20. Later, the Pilgrims crossed the ocean, and this was called Pilgrim's Progress. The winter of 1620 was a hard one for the settlers. Many people died and many babies were born. Captain John Smith was responsible for all this.

JeeberD
02-08-2005, 02:15 PM
As someone who enjoyed History much more than English, MC's list is friggin' hilarious...

Swaggs
02-08-2005, 03:29 PM
He was born in the year 1564, supposedly on his birthday.

Eaglesfan27
02-08-2005, 03:53 PM
I really like #8 on the first list. Several very funny things on MC's list as well.

gottimd
02-08-2005, 04:01 PM
I found some more:

One of the causes of the Revolutionary Wars was the English put tacks in their tea. Also, the colonists would send their parcels through the post without stamps. During the War, the Red Coats and Paul Revere was throwing balls over stone walls. The dogs were barking and the peacocks crowing. Finally, the colonists won the War and no longer had to pay for taxis.

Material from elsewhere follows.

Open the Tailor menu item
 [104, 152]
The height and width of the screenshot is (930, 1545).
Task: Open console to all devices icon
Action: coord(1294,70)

Delegates from the original thirteen states formed the Contented Congress. Thomas Jefferson, a Virgin, and Benjamin Franklin were two singers of the Declaration of Independence. Franklin had gone to Boston carrying all his clothes in his pocket and a loaf of bread under each arm. He invented electricity by rubbing two cats backwards and declared, "A horse devided against itself cannot stand." Franklin died in 1790 and is still dead.

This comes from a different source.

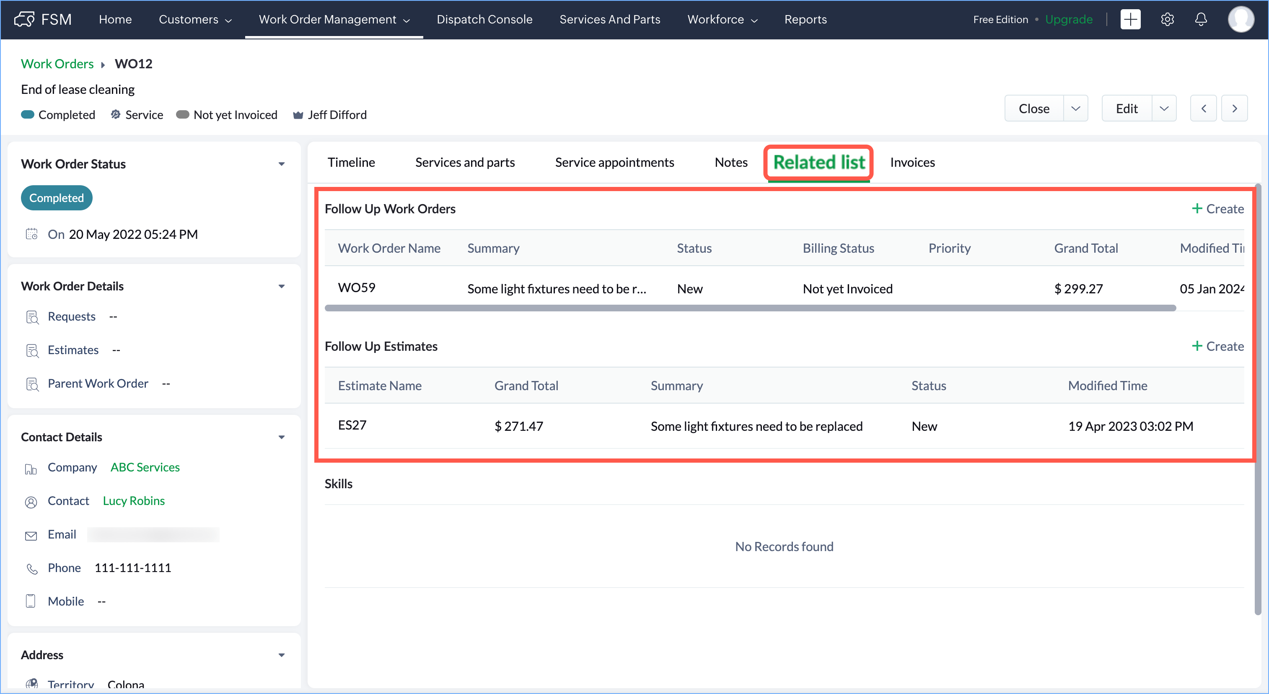1269x694 pixels.
Task: Create a follow up estimate
Action: pyautogui.click(x=1217, y=346)
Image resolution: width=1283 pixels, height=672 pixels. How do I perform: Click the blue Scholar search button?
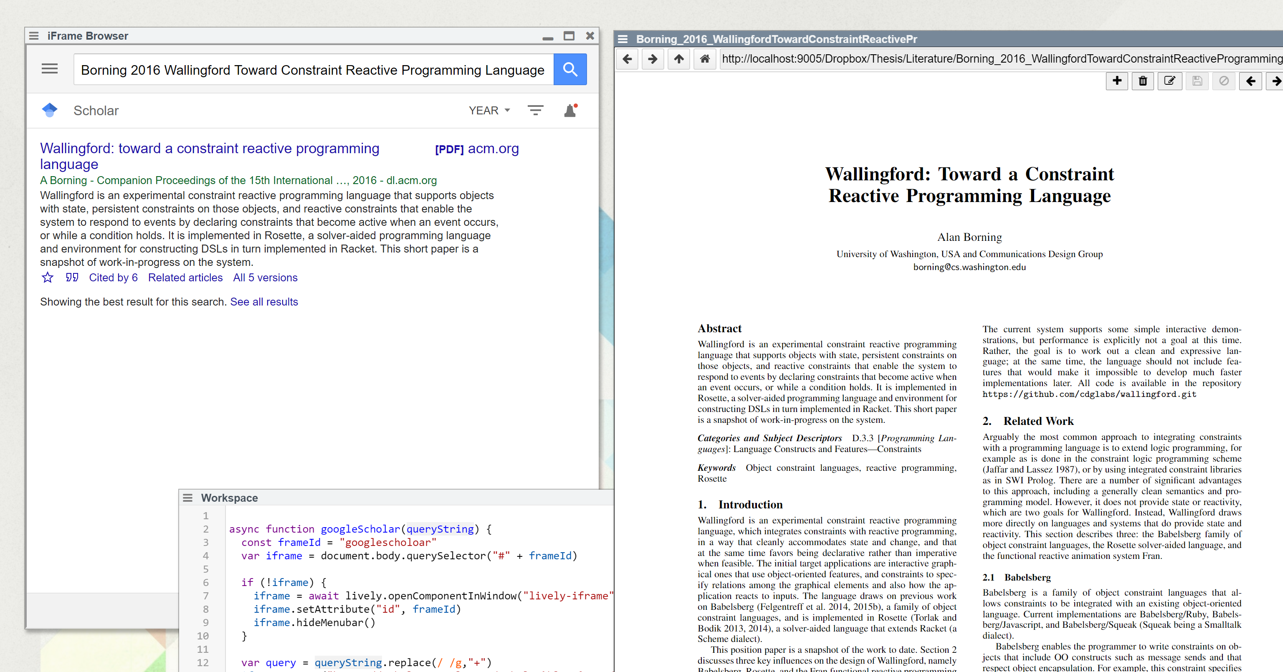coord(570,70)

George Washington married Martha Curtis and in due time became the Father of Our Country. Then the Constitution of the United States was adopted to secure domestic hostility. Under the Constitution the people enjoyed the right to keep bare arms.

Abraham Lincoln became America's greatest president. Lincoln's mother died in infancy, and he was born in a log cabin which he built with his own hands. When Lincoln was President, he wore only a tall silk hat. He said, "In onion there is strength." Abraham Lincoln wrote the Gettysburg address while traveling from Washington to Gettysburg on the back of an envelope. He also freed the slaves by signing the Emasculation Proclamation, and the Fourteenth Amendment gave the ex-Negroes citizenship. But the Clue Clux Clan would torcher and lynch the ex-Negroes and other innocent victims. It claimed it represented law and odor. On the night of April 14, 1865, Lincoln went to the theater and got shot in his seat by one of the actors in a moving picture show. The believed assinator was John Wilkes Booth, a supposingly insane actor. This ruined Booth's career.

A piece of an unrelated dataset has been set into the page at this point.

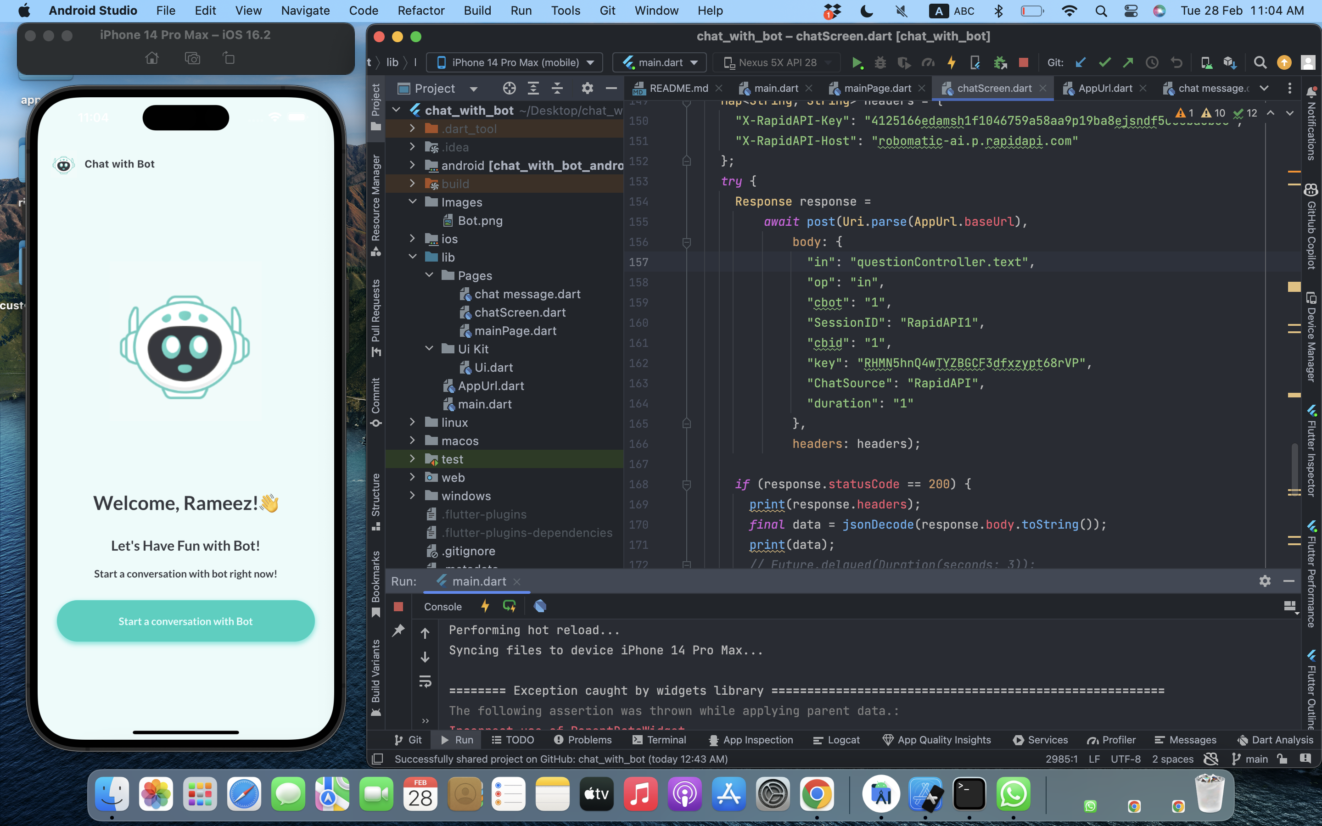Tap Start a conversation with Bot button
1322x826 pixels.
pos(186,621)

Meanwhile in Europe, the enlightenment was a reasonable time. Voltare invented electricity and also wrote a book called Candy. Graity was invented by Isaac Walton. It is chiefly noticeable in the Autumn, when the apples are falling off trees.

Bach was the most famous composer in the world, and so was Handel. Handel was half German, half Italian, and half English. He was very large. Bach died from 1750 to the present. Beethoven wrote music even though he was deaf. He was so deaf he wrote loud music. He took long walks in the forest even when everyone was calling for him. Beethoven expired in 1827 and later died for this.

France was in a very serious state. The French Revolution was accomplished before it happened. The Marseillaise was the theme song of the French Revolution, and it catapulted into Napoleon. During the Napoleonic Wars, the crowned heads of Europe were trembling in their shoes. The the Spanish gorillas came down from the hills and nipped at Napoleon's flanks. Napoleon became ill with bladder problems and was very tense and unrestrained. He wanted an heir to inherit his power, but since Josephine was a baroness, she couldn't bear children.

The sun never set on the British Empire because the British Empire is in the East and the sun sets in the West. Queen Victoria was the longest queen. She sat on a thorn for 63 years. Her reclining years and finally the end of her life were exemplary of a great personality. Her death was the final event which ended her reign.

The nineteenth century was a time of many great inventions and thoughts. The invention of the steamboat caused a network of rivers to spring up. Cyrus McCormick invented the McCormick raper, which did the work of hundred men. Samuel Morse invented a code of telepathy. Louis Pasteur discovered a cure for rabbis. Charles Darwin was a naturalist who wrote the Organ of the Species.